- TASK INSTRUCTIONS: Which lines of the records below contain the word "computer"? Show each one.

- Stored data entries:
----------

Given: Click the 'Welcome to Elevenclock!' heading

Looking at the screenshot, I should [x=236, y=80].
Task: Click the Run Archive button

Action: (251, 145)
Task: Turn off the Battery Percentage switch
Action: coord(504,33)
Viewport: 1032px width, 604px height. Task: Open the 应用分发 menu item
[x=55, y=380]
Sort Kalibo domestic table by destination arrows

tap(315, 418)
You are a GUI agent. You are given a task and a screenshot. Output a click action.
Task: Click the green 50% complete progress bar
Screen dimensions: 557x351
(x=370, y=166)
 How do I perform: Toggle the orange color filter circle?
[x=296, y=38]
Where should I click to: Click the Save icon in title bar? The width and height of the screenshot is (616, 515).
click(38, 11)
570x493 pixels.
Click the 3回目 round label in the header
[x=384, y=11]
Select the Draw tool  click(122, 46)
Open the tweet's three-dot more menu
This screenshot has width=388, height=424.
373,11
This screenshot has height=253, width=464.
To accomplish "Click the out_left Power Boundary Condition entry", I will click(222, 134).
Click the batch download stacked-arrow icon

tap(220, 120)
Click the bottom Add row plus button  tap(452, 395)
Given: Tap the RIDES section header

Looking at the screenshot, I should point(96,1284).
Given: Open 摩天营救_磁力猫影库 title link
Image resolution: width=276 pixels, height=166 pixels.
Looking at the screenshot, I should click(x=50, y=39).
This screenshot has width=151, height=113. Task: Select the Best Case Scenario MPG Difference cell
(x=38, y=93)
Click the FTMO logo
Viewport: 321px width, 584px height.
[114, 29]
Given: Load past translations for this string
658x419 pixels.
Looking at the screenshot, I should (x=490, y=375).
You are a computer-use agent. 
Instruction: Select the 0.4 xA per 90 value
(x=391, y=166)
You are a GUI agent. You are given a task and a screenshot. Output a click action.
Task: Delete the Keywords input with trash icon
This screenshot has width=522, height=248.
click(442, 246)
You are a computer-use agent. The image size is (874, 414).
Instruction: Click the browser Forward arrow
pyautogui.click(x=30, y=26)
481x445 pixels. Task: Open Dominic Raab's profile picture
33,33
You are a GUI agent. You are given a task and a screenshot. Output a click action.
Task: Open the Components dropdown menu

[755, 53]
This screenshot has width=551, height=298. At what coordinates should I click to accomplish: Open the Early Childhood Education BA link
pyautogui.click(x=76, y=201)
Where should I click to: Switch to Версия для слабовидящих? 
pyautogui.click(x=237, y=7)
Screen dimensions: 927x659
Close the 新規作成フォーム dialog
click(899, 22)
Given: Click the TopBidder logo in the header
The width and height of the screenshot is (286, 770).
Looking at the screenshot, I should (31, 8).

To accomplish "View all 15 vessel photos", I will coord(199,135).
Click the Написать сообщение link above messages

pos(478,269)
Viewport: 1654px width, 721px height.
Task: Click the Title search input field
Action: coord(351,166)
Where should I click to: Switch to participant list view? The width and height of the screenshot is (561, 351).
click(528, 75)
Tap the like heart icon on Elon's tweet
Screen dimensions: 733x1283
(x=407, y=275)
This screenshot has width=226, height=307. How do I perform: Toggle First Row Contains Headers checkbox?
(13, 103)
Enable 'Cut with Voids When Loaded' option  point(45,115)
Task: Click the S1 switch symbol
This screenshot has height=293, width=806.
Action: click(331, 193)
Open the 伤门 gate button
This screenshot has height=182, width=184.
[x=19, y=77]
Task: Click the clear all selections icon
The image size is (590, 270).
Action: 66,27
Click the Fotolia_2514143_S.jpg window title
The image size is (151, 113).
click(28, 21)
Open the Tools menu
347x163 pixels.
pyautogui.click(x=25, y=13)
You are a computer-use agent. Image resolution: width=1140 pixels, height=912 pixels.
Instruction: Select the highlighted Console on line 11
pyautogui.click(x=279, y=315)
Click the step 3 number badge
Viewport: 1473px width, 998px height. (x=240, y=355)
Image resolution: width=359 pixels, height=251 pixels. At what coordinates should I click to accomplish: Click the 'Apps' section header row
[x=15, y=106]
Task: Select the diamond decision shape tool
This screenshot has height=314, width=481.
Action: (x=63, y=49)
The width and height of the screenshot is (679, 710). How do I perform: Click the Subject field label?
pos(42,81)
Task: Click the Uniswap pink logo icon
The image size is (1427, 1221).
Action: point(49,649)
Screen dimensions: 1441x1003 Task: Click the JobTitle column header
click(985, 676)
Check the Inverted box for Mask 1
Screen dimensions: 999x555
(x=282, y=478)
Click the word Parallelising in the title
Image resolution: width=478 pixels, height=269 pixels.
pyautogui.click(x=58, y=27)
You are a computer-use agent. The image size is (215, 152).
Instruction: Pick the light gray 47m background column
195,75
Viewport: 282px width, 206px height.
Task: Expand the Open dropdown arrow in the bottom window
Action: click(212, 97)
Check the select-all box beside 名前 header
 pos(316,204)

----------

- RESULT:
You are a computer-use agent. 
You are a computer-use agent. The image size is (874, 414).
You are a computer-use agent. Image resolution: width=1140 pixels, height=912 pixels.
You are a computer-use agent. The image size is (215, 152).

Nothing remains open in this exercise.